Problem requirements
Extract every line of the entries that follow and reproduce each one verbatim, leaving out no entry.

Data on locating visible targets
···
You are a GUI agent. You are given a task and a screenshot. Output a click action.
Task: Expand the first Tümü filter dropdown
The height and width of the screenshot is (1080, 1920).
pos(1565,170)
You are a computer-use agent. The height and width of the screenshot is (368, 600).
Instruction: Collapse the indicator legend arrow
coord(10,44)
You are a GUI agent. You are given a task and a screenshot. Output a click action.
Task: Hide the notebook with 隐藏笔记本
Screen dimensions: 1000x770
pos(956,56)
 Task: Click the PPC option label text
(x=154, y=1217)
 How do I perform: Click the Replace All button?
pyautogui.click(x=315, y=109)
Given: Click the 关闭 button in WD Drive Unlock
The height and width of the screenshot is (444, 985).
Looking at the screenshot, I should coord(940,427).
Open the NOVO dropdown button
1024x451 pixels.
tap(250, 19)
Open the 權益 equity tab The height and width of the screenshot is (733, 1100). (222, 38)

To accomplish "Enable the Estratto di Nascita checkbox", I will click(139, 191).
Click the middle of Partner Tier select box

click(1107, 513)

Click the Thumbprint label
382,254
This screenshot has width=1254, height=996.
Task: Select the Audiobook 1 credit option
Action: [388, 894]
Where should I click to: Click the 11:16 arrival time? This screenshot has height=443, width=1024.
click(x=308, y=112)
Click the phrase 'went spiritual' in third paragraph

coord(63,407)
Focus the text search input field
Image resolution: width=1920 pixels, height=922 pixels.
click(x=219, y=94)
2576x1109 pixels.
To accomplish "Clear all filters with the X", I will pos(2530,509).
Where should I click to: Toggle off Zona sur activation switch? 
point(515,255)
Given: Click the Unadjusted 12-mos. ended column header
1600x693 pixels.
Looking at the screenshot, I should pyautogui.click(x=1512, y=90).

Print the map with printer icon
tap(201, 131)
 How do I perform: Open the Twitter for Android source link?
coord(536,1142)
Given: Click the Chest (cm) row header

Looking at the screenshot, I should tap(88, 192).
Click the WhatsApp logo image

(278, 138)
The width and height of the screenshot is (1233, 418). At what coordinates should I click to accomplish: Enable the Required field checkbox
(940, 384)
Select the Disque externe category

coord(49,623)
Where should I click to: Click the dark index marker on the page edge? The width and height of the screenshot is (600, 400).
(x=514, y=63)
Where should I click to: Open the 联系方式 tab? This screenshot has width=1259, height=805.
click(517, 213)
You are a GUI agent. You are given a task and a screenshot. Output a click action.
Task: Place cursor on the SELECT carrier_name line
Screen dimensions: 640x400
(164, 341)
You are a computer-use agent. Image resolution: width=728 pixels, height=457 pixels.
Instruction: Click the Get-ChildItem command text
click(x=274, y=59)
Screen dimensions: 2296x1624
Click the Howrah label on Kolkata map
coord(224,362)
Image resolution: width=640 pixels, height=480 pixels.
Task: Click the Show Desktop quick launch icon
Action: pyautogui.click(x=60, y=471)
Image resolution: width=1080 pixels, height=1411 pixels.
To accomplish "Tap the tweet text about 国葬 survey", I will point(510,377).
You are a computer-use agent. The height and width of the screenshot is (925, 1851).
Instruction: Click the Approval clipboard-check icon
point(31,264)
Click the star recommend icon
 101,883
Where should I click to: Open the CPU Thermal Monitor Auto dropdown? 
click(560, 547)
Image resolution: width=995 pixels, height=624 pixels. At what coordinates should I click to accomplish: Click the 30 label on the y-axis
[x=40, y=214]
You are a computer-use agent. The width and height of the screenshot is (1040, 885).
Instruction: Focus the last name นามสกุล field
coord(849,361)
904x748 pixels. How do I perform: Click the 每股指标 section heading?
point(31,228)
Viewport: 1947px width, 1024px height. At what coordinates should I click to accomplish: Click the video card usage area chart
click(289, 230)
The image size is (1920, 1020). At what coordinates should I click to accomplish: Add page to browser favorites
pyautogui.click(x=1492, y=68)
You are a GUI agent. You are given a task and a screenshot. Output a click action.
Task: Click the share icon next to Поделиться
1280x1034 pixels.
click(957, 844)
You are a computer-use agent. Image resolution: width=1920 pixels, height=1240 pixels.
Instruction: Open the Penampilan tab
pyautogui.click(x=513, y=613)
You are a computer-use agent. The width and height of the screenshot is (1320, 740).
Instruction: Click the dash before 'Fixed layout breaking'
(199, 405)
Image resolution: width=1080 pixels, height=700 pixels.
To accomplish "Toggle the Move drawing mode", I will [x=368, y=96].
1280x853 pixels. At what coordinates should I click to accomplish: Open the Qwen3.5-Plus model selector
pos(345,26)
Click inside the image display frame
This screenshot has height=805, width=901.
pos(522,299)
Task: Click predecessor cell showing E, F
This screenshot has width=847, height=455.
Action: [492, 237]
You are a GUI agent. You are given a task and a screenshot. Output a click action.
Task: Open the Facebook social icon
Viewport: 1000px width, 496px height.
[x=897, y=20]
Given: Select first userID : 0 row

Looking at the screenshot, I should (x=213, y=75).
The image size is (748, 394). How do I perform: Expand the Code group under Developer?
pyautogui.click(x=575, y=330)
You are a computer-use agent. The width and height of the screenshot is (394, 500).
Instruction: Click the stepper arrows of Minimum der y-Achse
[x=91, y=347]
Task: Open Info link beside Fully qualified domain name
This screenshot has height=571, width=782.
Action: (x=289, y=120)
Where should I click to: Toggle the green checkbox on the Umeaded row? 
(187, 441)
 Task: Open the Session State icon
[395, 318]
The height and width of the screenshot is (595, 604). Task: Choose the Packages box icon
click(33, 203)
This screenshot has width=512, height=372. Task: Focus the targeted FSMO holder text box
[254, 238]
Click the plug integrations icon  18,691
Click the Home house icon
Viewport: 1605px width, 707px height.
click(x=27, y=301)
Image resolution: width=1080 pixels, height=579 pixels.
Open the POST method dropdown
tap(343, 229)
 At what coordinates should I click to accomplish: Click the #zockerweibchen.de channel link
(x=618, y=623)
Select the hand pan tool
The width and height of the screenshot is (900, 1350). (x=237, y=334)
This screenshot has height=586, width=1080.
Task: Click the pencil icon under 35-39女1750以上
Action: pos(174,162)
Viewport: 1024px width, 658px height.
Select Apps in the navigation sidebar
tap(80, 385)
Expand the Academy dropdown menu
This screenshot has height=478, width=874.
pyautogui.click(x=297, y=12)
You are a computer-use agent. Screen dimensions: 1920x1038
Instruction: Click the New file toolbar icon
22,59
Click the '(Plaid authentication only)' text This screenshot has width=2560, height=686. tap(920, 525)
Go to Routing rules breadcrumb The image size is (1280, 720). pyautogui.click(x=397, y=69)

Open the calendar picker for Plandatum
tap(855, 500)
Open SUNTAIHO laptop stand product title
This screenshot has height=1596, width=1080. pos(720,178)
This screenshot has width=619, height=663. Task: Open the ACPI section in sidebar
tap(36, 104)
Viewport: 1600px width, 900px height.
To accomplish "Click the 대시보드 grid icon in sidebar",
···
The output
You are a GUI agent. You are given a task and a screenshot. Output a click action.
Task: Expand the first Tümü filter dropdown
The height and width of the screenshot is (1080, 1920).
pos(1565,170)
You are a computer-use agent. The height and width of the screenshot is (368, 600).
Instruction: Collapse the indicator legend arrow
coord(10,44)
You are a GUI agent. You are given a task and a screenshot. Output a click action.
Task: Hide the notebook with 隐藏笔记本
Screen dimensions: 1000x770
pos(956,56)
 Task: Click the PPC option label text
(x=154, y=1217)
 How do I perform: Click the Replace All button?
pyautogui.click(x=315, y=109)
Given: Click the 关闭 button in WD Drive Unlock
The height and width of the screenshot is (444, 985).
Looking at the screenshot, I should coord(940,427).
Open the NOVO dropdown button
1024x451 pixels.
tap(250, 19)
Open the 權益 equity tab The height and width of the screenshot is (733, 1100). (222, 38)

To accomplish "Enable the Estratto di Nascita checkbox", I will click(139, 191).
Click the middle of Partner Tier select box

click(1107, 513)

Click the Thumbprint label
382,254
This screenshot has width=1254, height=996.
Task: Select the Audiobook 1 credit option
Action: [388, 894]
Where should I click to: Click the 11:16 arrival time? This screenshot has height=443, width=1024.
click(x=308, y=112)
Click the phrase 'went spiritual' in third paragraph

coord(63,407)
Focus the text search input field
Image resolution: width=1920 pixels, height=922 pixels.
click(x=219, y=94)
2576x1109 pixels.
To accomplish "Clear all filters with the X", I will pos(2530,509).
Where should I click to: Toggle off Zona sur activation switch? 
point(515,255)
Given: Click the Unadjusted 12-mos. ended column header
1600x693 pixels.
Looking at the screenshot, I should pyautogui.click(x=1512, y=90).

Print the map with printer icon
tap(201, 131)
 How do I perform: Open the Twitter for Android source link?
coord(536,1142)
Given: Click the Chest (cm) row header

Looking at the screenshot, I should tap(88, 192).
Click the WhatsApp logo image

(278, 138)
The width and height of the screenshot is (1233, 418). At what coordinates should I click to accomplish: Enable the Required field checkbox
(940, 384)
Select the Disque externe category

coord(49,623)
Where should I click to: Click the dark index marker on the page edge? The width and height of the screenshot is (600, 400).
(x=514, y=63)
Where should I click to: Open the 联系方式 tab? This screenshot has width=1259, height=805.
click(517, 213)
You are a GUI agent. You are given a task and a screenshot. Output a click action.
Task: Place cursor on the SELECT carrier_name line
Screen dimensions: 640x400
(164, 341)
You are a computer-use agent. Image resolution: width=728 pixels, height=457 pixels.
Instruction: Click the Get-ChildItem command text
click(x=274, y=59)
Screen dimensions: 2296x1624
Click the Howrah label on Kolkata map
coord(224,362)
Image resolution: width=640 pixels, height=480 pixels.
Task: Click the Show Desktop quick launch icon
Action: pyautogui.click(x=60, y=471)
Image resolution: width=1080 pixels, height=1411 pixels.
To accomplish "Tap the tweet text about 国葬 survey", I will point(510,377).
You are a computer-use agent. The height and width of the screenshot is (925, 1851).
Instruction: Click the Approval clipboard-check icon
point(31,264)
Click the star recommend icon
 101,883
Where should I click to: Open the CPU Thermal Monitor Auto dropdown? 
click(560, 547)
Image resolution: width=995 pixels, height=624 pixels. At what coordinates should I click to accomplish: Click the 30 label on the y-axis
[x=40, y=214]
You are a computer-use agent. The width and height of the screenshot is (1040, 885).
Instruction: Focus the last name นามสกุล field
coord(849,361)
904x748 pixels. How do I perform: Click the 每股指标 section heading?
point(31,228)
Viewport: 1947px width, 1024px height. At what coordinates should I click to accomplish: Click the video card usage area chart
click(289, 230)
The image size is (1920, 1020). At what coordinates should I click to accomplish: Add page to browser favorites
pyautogui.click(x=1492, y=68)
You are a GUI agent. You are given a task and a screenshot. Output a click action.
Task: Click the share icon next to Поделиться
1280x1034 pixels.
click(957, 844)
You are a computer-use agent. Image resolution: width=1920 pixels, height=1240 pixels.
Instruction: Open the Penampilan tab
pyautogui.click(x=513, y=613)
You are a computer-use agent. The width and height of the screenshot is (1320, 740).
Instruction: Click the dash before 'Fixed layout breaking'
(199, 405)
Image resolution: width=1080 pixels, height=700 pixels.
To accomplish "Toggle the Move drawing mode", I will [x=368, y=96].
1280x853 pixels. At what coordinates should I click to accomplish: Open the Qwen3.5-Plus model selector
pos(345,26)
Click inside the image display frame
This screenshot has height=805, width=901.
pos(522,299)
Task: Click predecessor cell showing E, F
This screenshot has width=847, height=455.
Action: [492, 237]
You are a GUI agent. You are given a task and a screenshot. Output a click action.
Task: Open the Facebook social icon
Viewport: 1000px width, 496px height.
[x=897, y=20]
Given: Select first userID : 0 row

Looking at the screenshot, I should (x=213, y=75).
The image size is (748, 394). How do I perform: Expand the Code group under Developer?
pyautogui.click(x=575, y=330)
You are a computer-use agent. The width and height of the screenshot is (394, 500).
Instruction: Click the stepper arrows of Minimum der y-Achse
[x=91, y=347]
Task: Open Info link beside Fully qualified domain name
This screenshot has height=571, width=782.
Action: (x=289, y=120)
Where should I click to: Toggle the green checkbox on the Umeaded row? 
(187, 441)
 Task: Open the Session State icon
[395, 318]
The height and width of the screenshot is (595, 604). Task: Choose the Packages box icon
click(33, 203)
This screenshot has width=512, height=372. Task: Focus the targeted FSMO holder text box
[254, 238]
Click the plug integrations icon  18,691
Click the Home house icon
Viewport: 1605px width, 707px height.
click(x=27, y=301)
Image resolution: width=1080 pixels, height=579 pixels.
Open the POST method dropdown
tap(343, 229)
 At what coordinates should I click to accomplish: Click the #zockerweibchen.de channel link
(x=618, y=623)
Select the hand pan tool
The width and height of the screenshot is (900, 1350). (x=237, y=334)
This screenshot has height=586, width=1080.
Task: Click the pencil icon under 35-39女1750以上
Action: pos(174,162)
Viewport: 1024px width, 658px height.
Select Apps in the navigation sidebar
tap(80, 385)
Expand the Academy dropdown menu
This screenshot has height=478, width=874.
pyautogui.click(x=297, y=12)
You are a computer-use agent. Screen dimensions: 1920x1038
Instruction: Click the New file toolbar icon
22,59
Click the '(Plaid authentication only)' text This screenshot has width=2560, height=686. tap(920, 525)
Go to Routing rules breadcrumb The image size is (1280, 720). pyautogui.click(x=397, y=69)

Open the calendar picker for Plandatum
tap(855, 500)
Open SUNTAIHO laptop stand product title
This screenshot has height=1596, width=1080. pos(720,178)
This screenshot has width=619, height=663. Task: Open the ACPI section in sidebar
tap(36, 104)
Viewport: 1600px width, 900px height.
To accomplish "Click the 대시보드 grid icon in sidebar",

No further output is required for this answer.